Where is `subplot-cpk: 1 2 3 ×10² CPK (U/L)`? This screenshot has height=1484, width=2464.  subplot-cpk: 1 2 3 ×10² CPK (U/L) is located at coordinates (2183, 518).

---

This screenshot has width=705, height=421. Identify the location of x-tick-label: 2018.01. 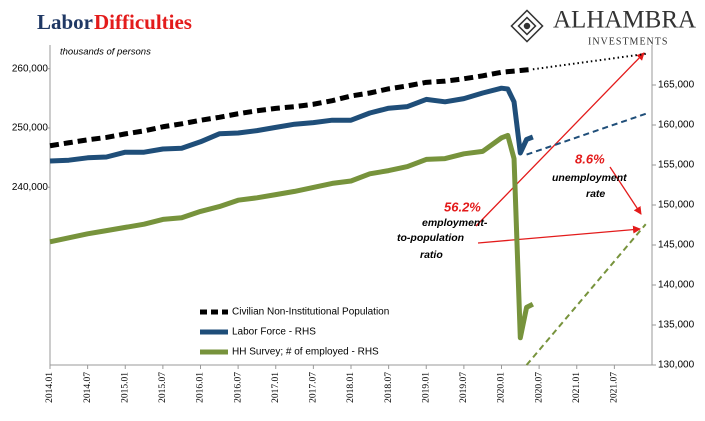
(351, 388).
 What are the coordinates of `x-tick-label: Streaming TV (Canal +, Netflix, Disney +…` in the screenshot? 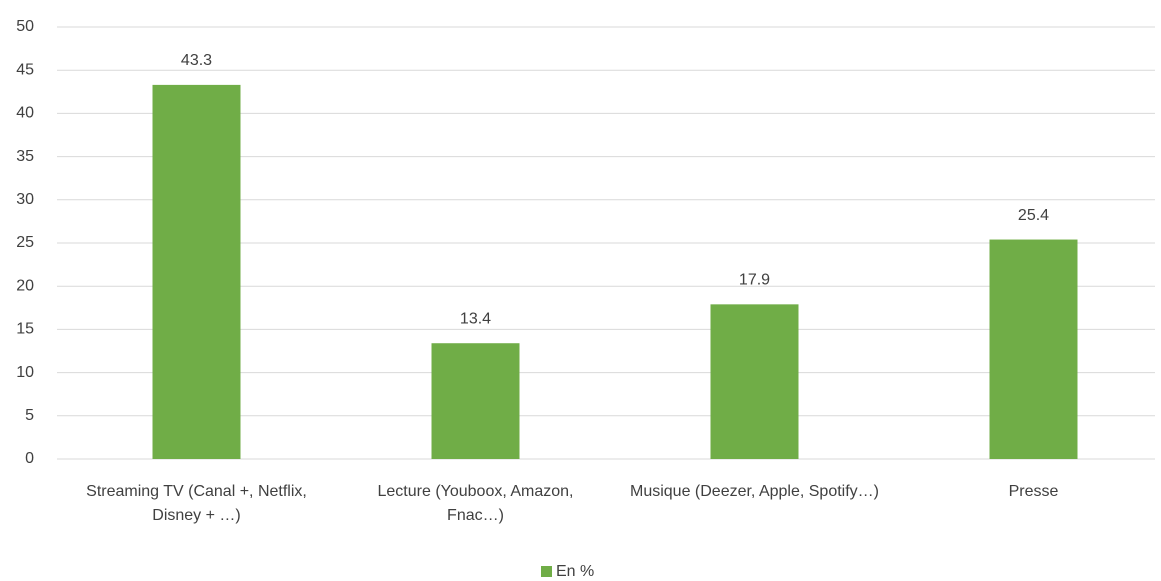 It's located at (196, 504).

==

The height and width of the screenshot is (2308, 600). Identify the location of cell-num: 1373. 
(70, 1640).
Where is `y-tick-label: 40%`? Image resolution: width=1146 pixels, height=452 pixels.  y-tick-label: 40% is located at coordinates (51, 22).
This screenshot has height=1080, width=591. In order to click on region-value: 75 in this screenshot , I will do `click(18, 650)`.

◆ Activity
Format the lines of the records starting at the one containing "coordinates (51, 22)." and ending at the one containing "This screenshot has height=1080, width=591." as a JSON list of strings, one string per line, with blank lines left out.

◆ Answer to the exercise
[
  "Where is `y-tick-label: 40%`? Image resolution: width=1146 pixels, height=452 pixels.  y-tick-label: 40% is located at coordinates (51, 22).",
  "This screenshot has height=1080, width=591. In order to click on region-value: 75 in this screenshot , I will do `click(18, 650)`."
]